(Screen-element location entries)
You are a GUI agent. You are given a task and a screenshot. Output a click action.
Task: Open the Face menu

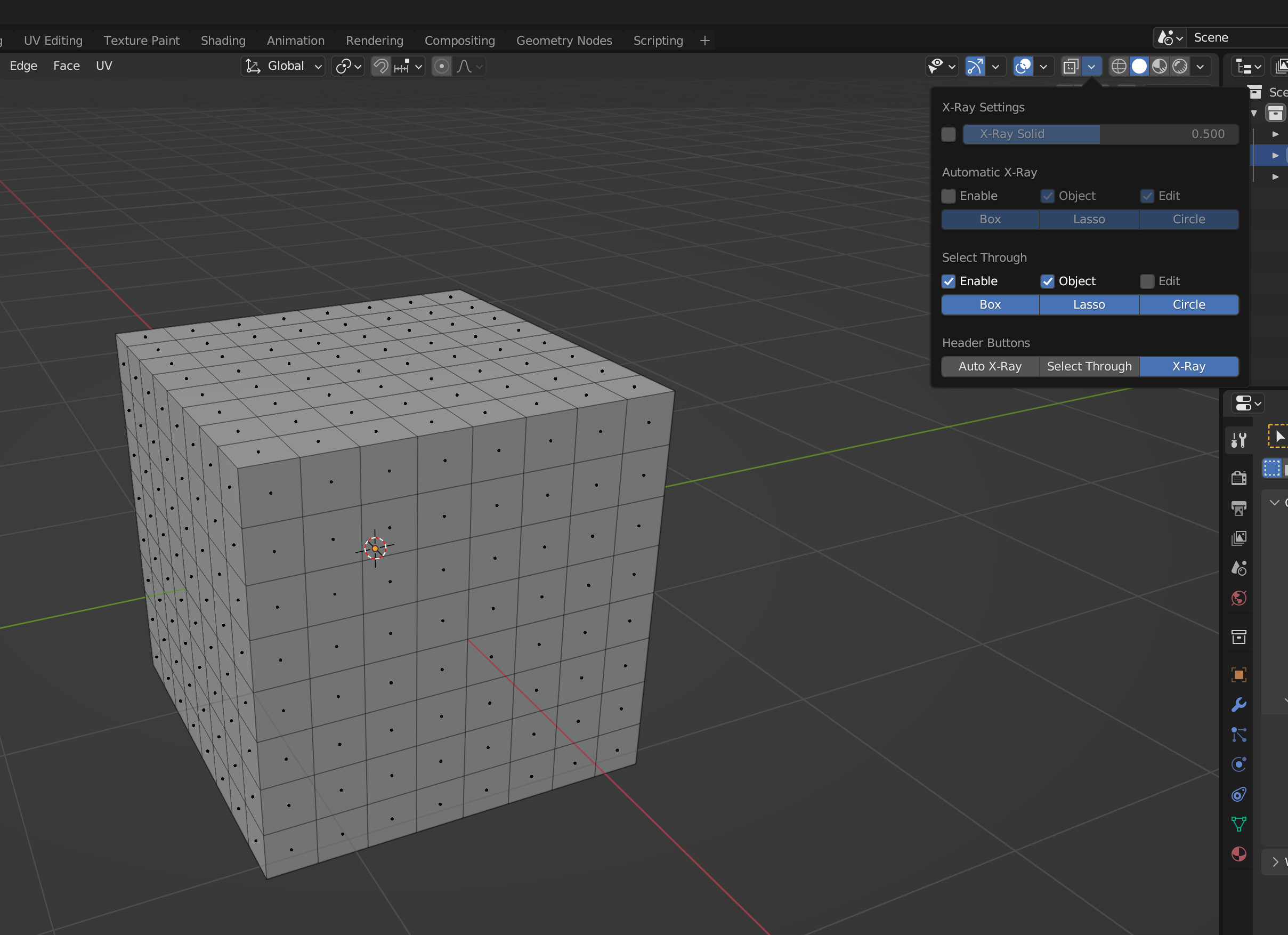pyautogui.click(x=67, y=66)
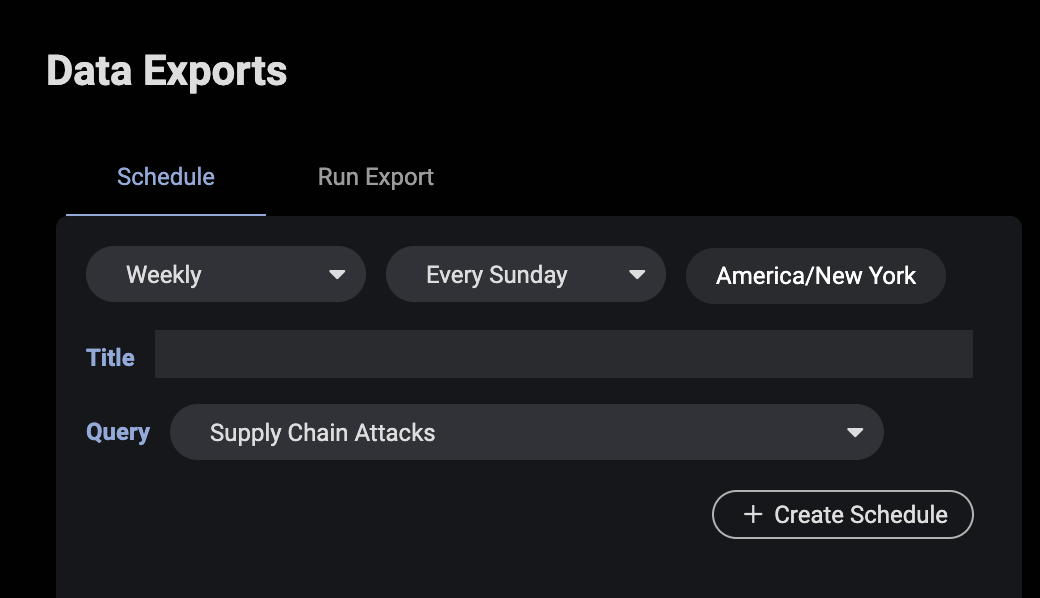1040x598 pixels.
Task: Click the caret arrow on Query selector
Action: pyautogui.click(x=855, y=432)
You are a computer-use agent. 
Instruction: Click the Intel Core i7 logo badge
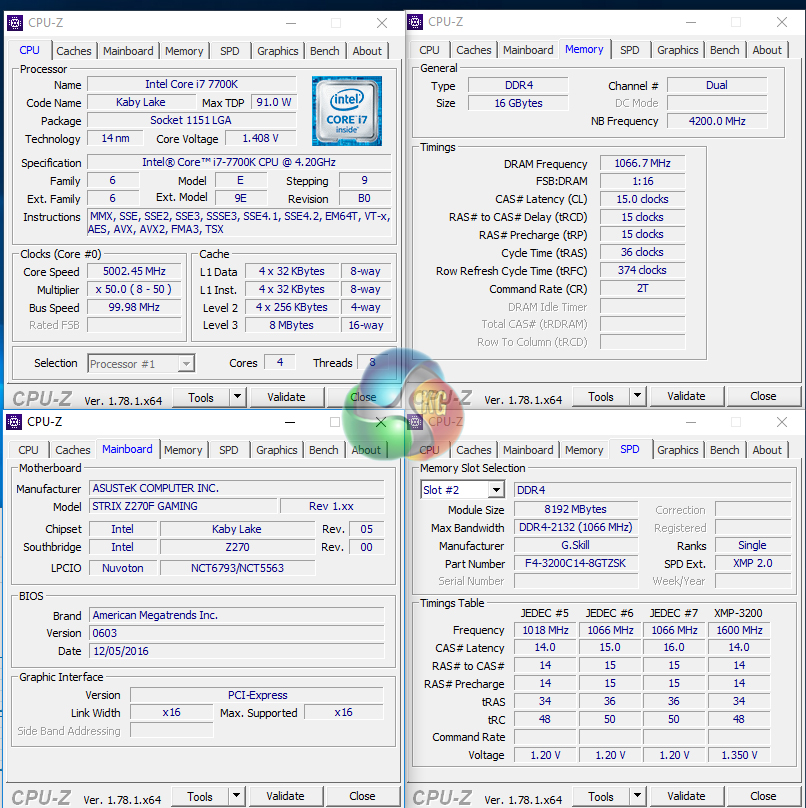(x=346, y=111)
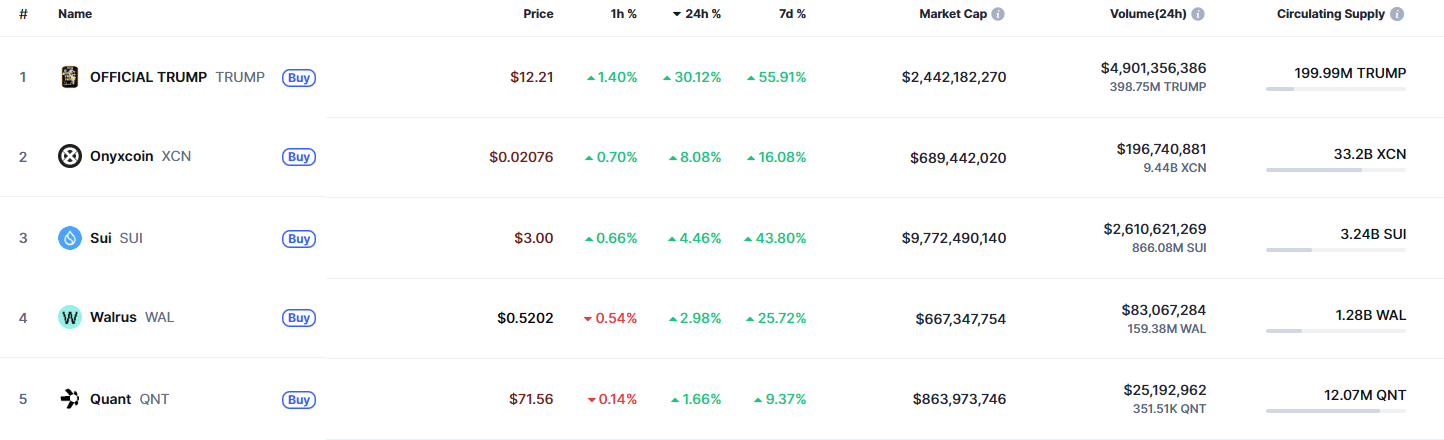This screenshot has width=1444, height=440.
Task: Click the Sui droplet logo icon
Action: coord(70,238)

» Stated exercise
Reproduce every line of the entries above word for word, leaving out the pictures.

» Exercise result
You are a GUI agent. You are given a task and a screenshot. Output a click action.
Task: Open the Face menu

pyautogui.click(x=67, y=66)
1040x598 pixels.
Task: Click the caret arrow on Query selector
Action: pyautogui.click(x=855, y=432)
You are a computer-use agent. 
Instruction: Click the Intel Core i7 logo badge
(x=346, y=111)
This screenshot has width=1444, height=440.
Task: Click the Sui droplet logo icon
Action: coord(70,238)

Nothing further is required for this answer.